Особенно интересна возможность использования электромобилей как распределенных накопителей энергии. Владельцы могут продавать излишки энергии из аккумуляторов обратно в сеть, когда спрос достигает пика.

Ирония в том, что сами дата-центры, потребляющие огромное количество энергии, могут стать частью решения — их вычислительные задачи можно переносить на время низкого спроса. Получается своеобразный симбиоз: ИИ помогает оптимизировать энергосистему, которая питает его же вычислительные мощности.
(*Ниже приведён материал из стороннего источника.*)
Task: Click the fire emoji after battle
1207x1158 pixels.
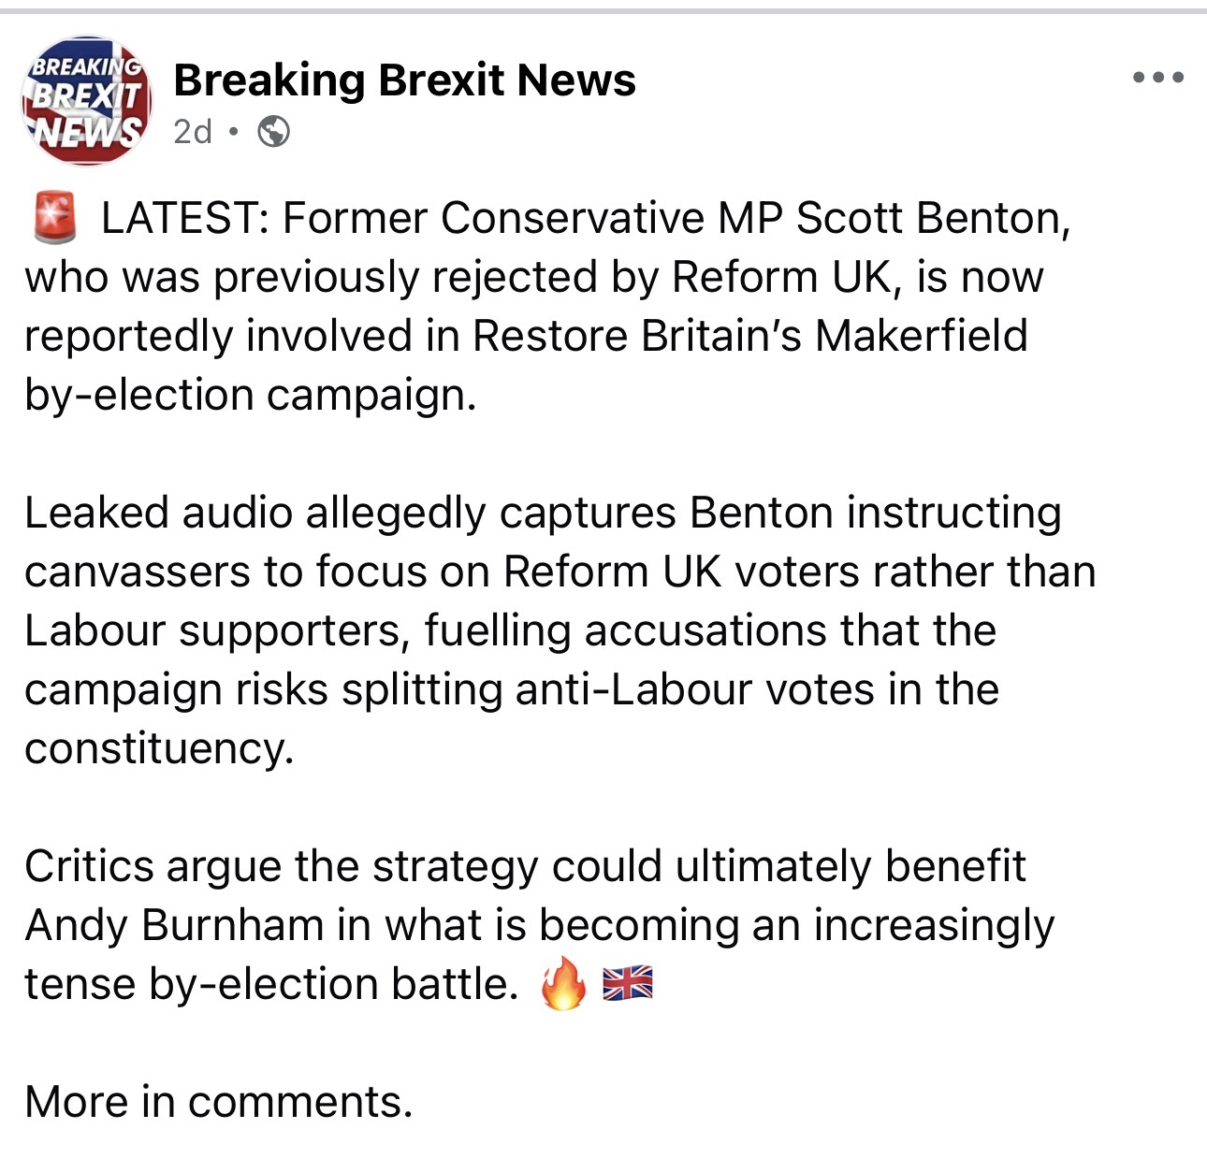Action: (x=563, y=984)
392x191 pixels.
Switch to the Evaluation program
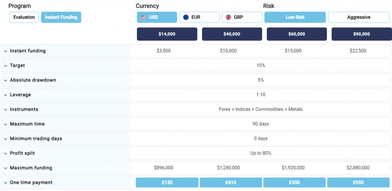coord(24,18)
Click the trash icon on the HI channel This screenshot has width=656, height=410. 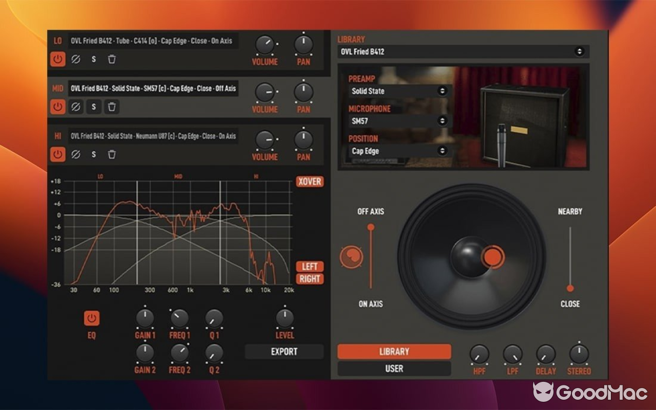tap(111, 154)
Проактивное обслуживание и предотвращение аварий

Одна из наиболее практичных областей применения ИИ в энергетике — прогнозное техническое обслуживание. Алгоритмы анализируют данные с тысяч датчиков по всей сети и предупреждают операторов о потенциальных проблемах до их возникновения.

Это позволяет:

  • Сократить количество плановых проверок
  • Увеличить срок службы оборудования
  • Предотвратить масштабные отключения
  • Повысить продуктивность персонала

Аннасвами подчеркивает, что успешное внедрение таких систем требует сотрудничества инженеров, компьютерных ученых и регуляторов: «Все заинтересованные стороны должны учиться друг у друга. И нужно гарантировать, что ничего не выйдет из строя. Нельзя допустить отключений электричества».

Планирование инфраструктуры будущего

Энергокомпании сталкиваются с необходимостью планировать развитие инфраструктуры на десятилетия вперед. Строительство новых линий электропередач, накопителей энергии и генерирующих мощностей может занимать более десяти лет.

«Это осложняется необходимостью прогнозировать, что строить и где строить за десятилетие вперед», — отмечает Дипджьоти Дека, научный сотрудник MIT Energy Initiative.

ИИ помогает решить эту задачу через:

  • Моделирование различных сценариев развития энергосистемы
  • Оптимизацию размещения новых объектов
  • Прогнозирование роста спроса на электроэнергию
  • Оценку экономической эффективности инвестиций

Исследователи MIT активно работают над этими и другими возможностями применения ИИ для поддержки перехода на чистую энергию. На своей ежегодной конференции в 2025 году MIT Energy Initiative анонсировала создание форума по энергопотреблению дата-центров — целевой исследовательской программы для компаний-членов института, заинтересованных в решении проблем энергопотребления центров обработки данных.

По сообщению MIT News, искусственный интеллект становится не проблемой для энергетики, а ее решением — инструментом, который помогает сделать возобновляемую энергию более надежной, эффективной и доступной.